This is a pretty long and comprehensive collection of good SF from 1963 (384 pages, so you’re definitely getting a lot). I enjoyed most of these stories and breezed through this on the Amtrak to and from visiting home. My mom also enjoyed the chunk she read while I was home, so it’s intergenerationally approved. However, nothing in here really blew me away and it all felt pretty standard and not hugely boundary pushing or subversive. Sometimes you do just need to read some classic aliens in space stories and that’s good enough.
Standouts for me included “The Great Nebraska Sea” by Allan Danzig, a fun thought exercise about the consequences of a massive tectonic plate shift in the middle of America; “The Jewbird” by Bernard Malamud, a very pointed story about self-hatred and anti-Semitism; and “The Ming Vase” by E. C. Tubb, which I had read in another collection at some point but remains a good piece about Cold War tensions and psychic powers.

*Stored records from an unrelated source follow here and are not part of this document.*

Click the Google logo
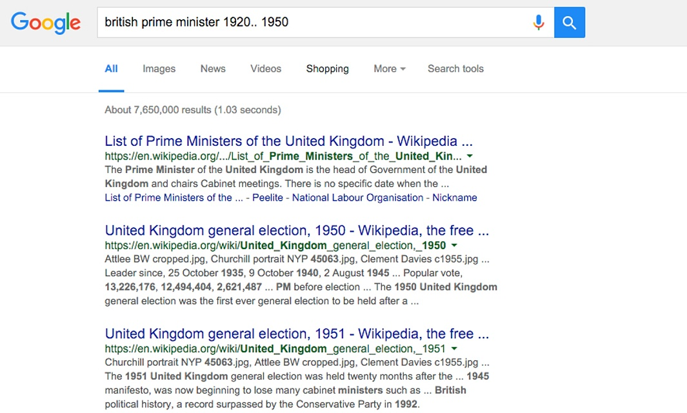This screenshot has width=687, height=413. coord(46,23)
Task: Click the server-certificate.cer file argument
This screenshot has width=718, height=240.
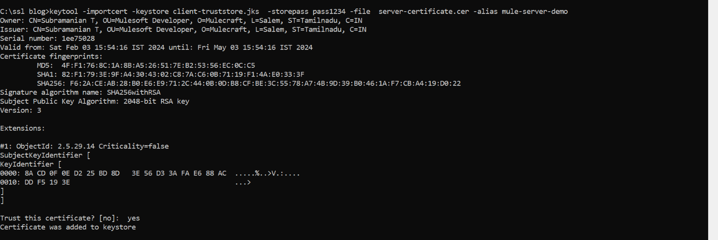Action: (x=424, y=12)
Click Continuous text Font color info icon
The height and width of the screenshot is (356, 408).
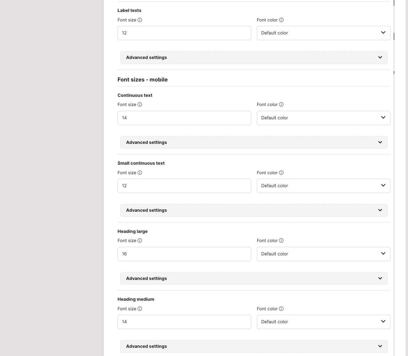(x=281, y=105)
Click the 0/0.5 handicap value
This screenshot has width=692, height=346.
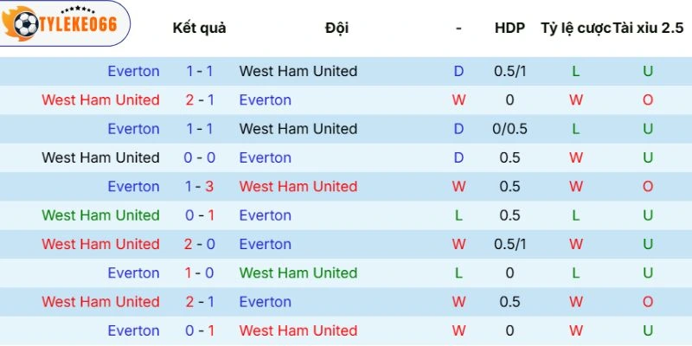coord(509,129)
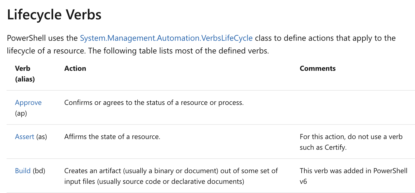Image resolution: width=415 pixels, height=193 pixels.
Task: Click the 'lifecycle of a resource' paragraph line
Action: tap(138, 51)
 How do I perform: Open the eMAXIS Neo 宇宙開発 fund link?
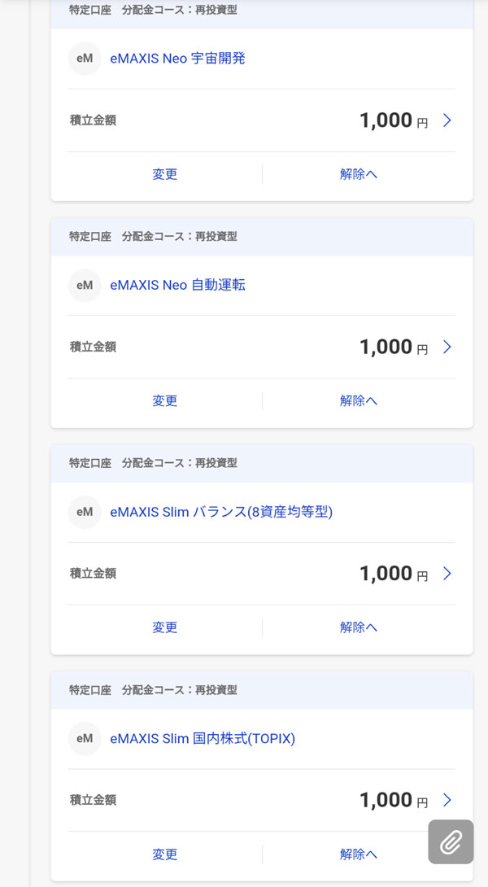click(177, 59)
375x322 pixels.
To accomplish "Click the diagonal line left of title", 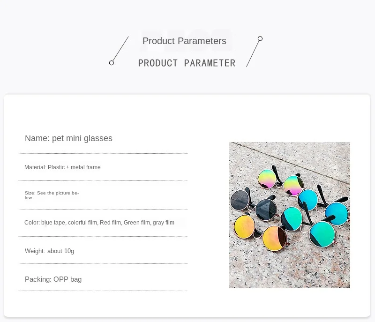I will pyautogui.click(x=120, y=49).
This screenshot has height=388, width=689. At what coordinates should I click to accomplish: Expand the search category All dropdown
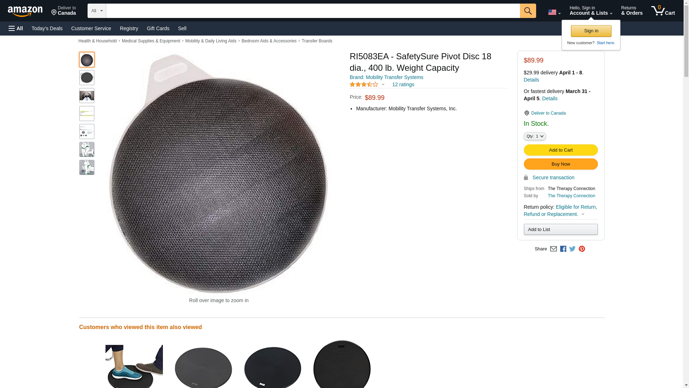(x=97, y=11)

I did also wish there was more said about each author, as I felt that the interstitial blurbs Merril put between the stories were very broad and didn’t give me much context for the stories. Still, it distracted me during a long trip and was pleasant overall so no real complaints from me. As a note, the title of the book on the cover and then the title on the top of all the pages are different, so I went with the inside title since it is easier to write down.